Work order: Your answer must be the lines from the one holding "How do I perform: Select" through the final line of the entries below, copied exactly, with no pictures.

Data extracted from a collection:
((

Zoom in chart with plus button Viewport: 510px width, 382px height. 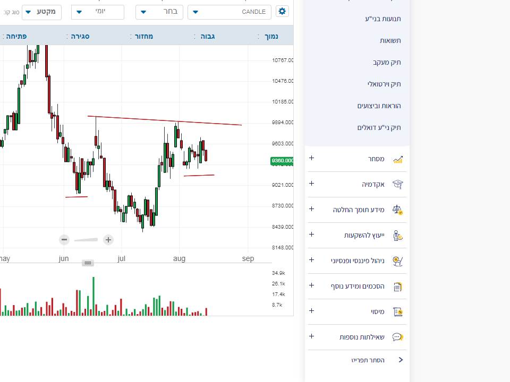tap(108, 240)
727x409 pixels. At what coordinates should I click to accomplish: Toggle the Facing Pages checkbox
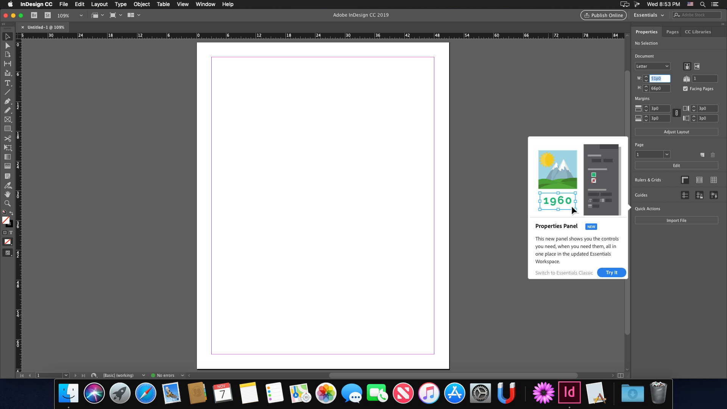pyautogui.click(x=685, y=88)
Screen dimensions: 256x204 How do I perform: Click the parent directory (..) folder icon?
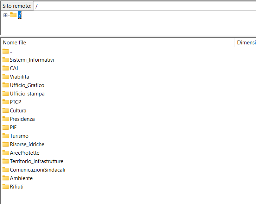pos(6,51)
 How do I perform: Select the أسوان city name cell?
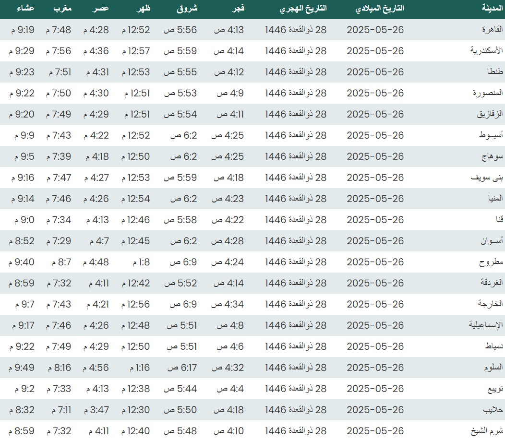pyautogui.click(x=492, y=241)
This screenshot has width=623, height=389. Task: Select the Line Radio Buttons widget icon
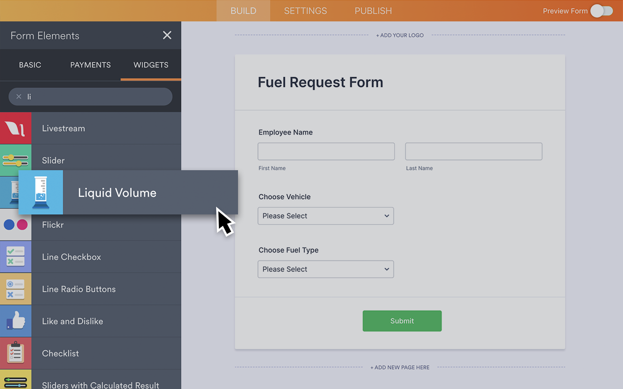pyautogui.click(x=16, y=289)
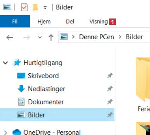Image resolution: width=150 pixels, height=135 pixels.
Task: Collapse the Hurtigtilgang tree section
Action: click(x=5, y=63)
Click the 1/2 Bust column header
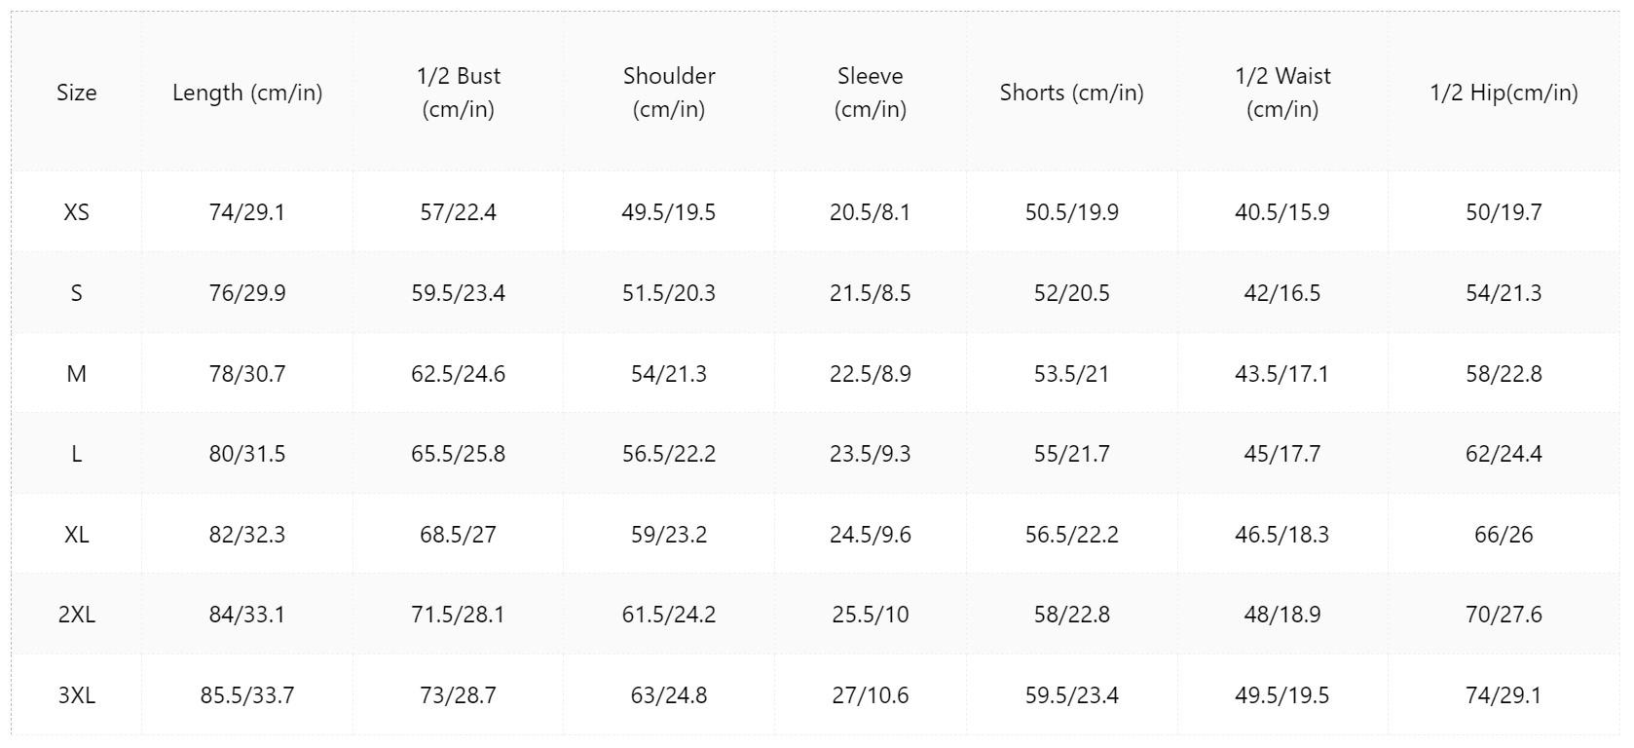This screenshot has width=1634, height=748. coord(458,93)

))

Solution:
 How do I perform: Select the أسوان city name cell?
pyautogui.click(x=492, y=241)
This screenshot has width=623, height=389. Task: Select the Line Radio Buttons widget icon
pyautogui.click(x=16, y=289)
Image resolution: width=150 pixels, height=135 pixels.
Task: Collapse the Hurtigtilgang tree section
Action: click(x=5, y=63)
Click the 1/2 Bust column header
This screenshot has width=1634, height=748. coord(458,93)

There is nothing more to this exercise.